Reed Smith Client Alerts

On January 13, 2020, the U.S. Department of the Treasury published final regulations to comprehensively implement the Foreign Investment Risk Review Modernization Act of 2018 (FIRRMA) in order to strengthen the Committee on Foreign Investment in the United States (CFIUS or the Committee) and to better address national security concerns arising from certain investments and real estate transactions. As anticipated, the final regulations leave intact existing CFIUS authority to review transactions that will result in foreign “control” of a U.S. business, but dramatically expand the Committee’s authority to review non-controlling investments in U.S. businesses related to critical technologies, infrastructure, and data and to review certain real estate transactions. Notably, the Committee has identified Australia, Canada, and the United Kingdom as initial “excepted foreign states,” which will inform stakeholders’ analyses of whether a foreign investor is excepted from filing requirements. In addition, the final regulations introduce exceptions to mandatory filing requirements for investments in critical technologies not previously included in the proposed rules.

The final regulations become effective February 13, 2020.

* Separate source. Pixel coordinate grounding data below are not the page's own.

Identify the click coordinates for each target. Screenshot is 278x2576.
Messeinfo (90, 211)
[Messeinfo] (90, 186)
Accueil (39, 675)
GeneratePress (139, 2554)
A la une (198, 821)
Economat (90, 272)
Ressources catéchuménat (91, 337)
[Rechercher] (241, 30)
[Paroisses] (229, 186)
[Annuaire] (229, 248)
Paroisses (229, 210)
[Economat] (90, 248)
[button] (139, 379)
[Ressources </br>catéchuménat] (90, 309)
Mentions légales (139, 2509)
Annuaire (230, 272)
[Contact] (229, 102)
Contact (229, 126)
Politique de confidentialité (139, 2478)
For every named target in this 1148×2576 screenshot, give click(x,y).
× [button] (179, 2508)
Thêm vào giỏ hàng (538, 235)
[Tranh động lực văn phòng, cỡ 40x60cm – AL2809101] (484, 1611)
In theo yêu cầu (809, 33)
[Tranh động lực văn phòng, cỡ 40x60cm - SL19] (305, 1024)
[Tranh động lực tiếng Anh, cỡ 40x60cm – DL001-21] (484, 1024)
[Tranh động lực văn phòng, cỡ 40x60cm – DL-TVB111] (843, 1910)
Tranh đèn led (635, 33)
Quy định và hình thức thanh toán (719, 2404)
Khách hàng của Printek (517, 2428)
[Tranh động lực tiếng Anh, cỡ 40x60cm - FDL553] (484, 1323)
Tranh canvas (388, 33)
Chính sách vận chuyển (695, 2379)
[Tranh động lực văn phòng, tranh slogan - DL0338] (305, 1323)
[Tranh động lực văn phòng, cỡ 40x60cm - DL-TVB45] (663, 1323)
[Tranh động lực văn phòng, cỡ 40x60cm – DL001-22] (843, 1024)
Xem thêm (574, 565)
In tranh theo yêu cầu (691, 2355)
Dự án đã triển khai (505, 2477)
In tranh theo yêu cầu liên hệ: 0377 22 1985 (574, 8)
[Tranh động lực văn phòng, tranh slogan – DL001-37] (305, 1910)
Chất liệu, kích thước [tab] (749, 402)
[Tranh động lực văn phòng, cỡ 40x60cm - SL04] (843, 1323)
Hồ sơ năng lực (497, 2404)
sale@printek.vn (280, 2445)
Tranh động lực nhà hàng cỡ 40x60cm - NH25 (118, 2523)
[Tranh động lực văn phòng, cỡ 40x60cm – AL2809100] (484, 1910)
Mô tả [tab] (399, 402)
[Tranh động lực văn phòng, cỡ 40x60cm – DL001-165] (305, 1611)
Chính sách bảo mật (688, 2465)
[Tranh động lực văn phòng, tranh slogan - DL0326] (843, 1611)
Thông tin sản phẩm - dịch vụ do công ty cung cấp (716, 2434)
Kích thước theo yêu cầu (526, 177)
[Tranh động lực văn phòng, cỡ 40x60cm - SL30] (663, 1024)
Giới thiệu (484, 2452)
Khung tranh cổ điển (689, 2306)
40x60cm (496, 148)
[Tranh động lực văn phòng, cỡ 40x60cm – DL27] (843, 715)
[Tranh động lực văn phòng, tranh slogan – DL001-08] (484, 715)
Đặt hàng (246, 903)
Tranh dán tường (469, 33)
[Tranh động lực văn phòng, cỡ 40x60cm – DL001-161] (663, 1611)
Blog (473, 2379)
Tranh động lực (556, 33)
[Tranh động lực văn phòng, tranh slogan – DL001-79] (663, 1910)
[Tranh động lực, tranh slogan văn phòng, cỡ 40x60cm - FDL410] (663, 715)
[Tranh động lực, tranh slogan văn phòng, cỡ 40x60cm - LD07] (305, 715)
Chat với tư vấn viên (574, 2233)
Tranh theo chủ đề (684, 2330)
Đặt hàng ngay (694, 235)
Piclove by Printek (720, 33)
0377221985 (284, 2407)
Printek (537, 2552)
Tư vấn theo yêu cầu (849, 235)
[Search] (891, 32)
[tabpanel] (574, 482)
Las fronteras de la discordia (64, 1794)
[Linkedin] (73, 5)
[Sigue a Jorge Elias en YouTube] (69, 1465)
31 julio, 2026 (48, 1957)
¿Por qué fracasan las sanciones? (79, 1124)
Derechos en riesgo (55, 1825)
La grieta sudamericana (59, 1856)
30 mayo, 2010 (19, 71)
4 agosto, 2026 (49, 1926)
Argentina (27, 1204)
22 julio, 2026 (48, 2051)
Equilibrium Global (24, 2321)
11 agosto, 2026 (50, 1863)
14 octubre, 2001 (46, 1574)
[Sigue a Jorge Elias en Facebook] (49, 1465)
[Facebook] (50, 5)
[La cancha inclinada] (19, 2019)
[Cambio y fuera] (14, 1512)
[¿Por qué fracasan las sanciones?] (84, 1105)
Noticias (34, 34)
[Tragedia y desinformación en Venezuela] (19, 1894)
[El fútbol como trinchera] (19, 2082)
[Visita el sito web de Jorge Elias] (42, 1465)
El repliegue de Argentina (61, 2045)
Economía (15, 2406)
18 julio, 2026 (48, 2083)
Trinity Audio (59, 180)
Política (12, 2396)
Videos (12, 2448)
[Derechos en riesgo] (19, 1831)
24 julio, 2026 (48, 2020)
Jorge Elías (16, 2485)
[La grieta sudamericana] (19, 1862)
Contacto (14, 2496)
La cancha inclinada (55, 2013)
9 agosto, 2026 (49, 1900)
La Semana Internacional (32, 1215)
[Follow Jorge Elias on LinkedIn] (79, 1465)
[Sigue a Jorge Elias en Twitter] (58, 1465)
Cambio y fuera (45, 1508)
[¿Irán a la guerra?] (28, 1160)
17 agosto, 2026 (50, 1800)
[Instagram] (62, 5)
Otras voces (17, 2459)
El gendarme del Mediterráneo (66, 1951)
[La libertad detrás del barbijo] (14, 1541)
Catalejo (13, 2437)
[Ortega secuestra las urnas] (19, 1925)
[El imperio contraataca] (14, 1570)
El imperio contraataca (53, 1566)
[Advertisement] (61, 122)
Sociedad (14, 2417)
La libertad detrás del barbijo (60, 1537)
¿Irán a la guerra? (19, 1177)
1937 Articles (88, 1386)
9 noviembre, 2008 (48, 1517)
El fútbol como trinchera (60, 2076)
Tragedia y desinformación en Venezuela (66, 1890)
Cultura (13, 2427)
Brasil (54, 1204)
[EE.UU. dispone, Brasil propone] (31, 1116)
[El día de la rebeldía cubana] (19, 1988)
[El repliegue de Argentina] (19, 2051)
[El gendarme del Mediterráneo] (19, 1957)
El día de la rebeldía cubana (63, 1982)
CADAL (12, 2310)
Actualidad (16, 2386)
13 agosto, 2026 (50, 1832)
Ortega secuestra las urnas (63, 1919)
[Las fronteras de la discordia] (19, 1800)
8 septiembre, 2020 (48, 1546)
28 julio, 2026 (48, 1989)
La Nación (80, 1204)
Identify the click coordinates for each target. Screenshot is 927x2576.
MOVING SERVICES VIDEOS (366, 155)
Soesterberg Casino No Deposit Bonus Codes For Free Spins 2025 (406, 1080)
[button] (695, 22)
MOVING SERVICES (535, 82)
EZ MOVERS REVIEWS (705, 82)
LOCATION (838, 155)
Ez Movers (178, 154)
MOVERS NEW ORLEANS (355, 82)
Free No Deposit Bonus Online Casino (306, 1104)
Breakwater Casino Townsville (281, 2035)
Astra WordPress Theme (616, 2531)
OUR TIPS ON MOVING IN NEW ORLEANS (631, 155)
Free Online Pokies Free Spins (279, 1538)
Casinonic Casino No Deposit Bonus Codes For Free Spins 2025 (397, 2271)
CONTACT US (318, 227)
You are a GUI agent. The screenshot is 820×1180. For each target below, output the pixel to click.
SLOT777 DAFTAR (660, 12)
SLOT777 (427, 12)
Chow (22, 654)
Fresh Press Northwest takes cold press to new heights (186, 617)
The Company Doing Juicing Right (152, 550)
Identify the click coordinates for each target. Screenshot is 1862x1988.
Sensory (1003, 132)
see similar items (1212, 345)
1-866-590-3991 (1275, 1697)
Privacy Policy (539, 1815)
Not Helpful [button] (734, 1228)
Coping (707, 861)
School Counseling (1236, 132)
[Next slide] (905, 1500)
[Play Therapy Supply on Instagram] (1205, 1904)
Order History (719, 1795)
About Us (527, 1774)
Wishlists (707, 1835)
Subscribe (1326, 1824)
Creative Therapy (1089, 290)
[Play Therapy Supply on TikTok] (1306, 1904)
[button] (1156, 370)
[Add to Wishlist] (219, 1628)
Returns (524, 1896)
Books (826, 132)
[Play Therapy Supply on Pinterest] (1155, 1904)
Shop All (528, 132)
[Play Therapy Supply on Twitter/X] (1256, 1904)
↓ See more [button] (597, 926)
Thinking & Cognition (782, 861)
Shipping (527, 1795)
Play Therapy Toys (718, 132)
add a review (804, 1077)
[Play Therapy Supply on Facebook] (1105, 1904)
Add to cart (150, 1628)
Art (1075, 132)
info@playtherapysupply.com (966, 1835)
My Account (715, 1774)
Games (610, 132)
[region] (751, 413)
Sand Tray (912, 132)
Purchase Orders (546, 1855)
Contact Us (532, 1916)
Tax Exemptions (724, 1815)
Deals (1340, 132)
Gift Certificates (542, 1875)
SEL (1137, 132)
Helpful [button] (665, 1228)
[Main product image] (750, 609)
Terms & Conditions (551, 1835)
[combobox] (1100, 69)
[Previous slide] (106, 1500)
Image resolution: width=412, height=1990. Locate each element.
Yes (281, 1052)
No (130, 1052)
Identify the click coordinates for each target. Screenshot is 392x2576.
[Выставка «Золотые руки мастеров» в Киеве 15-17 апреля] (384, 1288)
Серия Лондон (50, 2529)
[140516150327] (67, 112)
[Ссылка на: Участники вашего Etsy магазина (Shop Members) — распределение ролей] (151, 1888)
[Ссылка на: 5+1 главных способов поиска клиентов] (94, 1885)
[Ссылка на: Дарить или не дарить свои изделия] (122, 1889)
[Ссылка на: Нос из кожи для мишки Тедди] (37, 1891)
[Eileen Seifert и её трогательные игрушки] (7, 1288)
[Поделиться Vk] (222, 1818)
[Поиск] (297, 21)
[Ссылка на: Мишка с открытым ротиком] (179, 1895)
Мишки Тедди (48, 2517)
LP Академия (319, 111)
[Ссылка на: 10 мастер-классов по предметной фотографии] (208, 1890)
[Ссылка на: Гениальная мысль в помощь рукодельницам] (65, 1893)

Authors: Michael J. Lowell Sarah S. Wronsky Lynwood E. Reinhardt Lizbeth Rodriguez-Johnson Paula A. Salamoun Manasi Venkatesh

Close up pen on paperwork and woman hand calculate finance


CFIUS is a federal multi-agency panel chaired by the Department of the Treasury that reviews the national security implications of foreign investments in the United States. In August 2018, President Trump signed FIRRMA into law to strengthen and modernize CFIUS and to better address national security concerns arising from certain investments and real estate transactions. FIRRMA required implementing regulations to become effective no later than February 13, 2020. The final regulations follow (1) CFIUS’s launch in November 2018 of a “pilot program,” as authorized by FIRRMA; (2) proposed regulations issued in September 2019; (3) two public briefings and Q&A sessions held by the Department of the Treasury; and (4) a 30-day period of public comment in which stakeholders provided substantive and significant commentary to the Treasury in anticipation of the final regulations.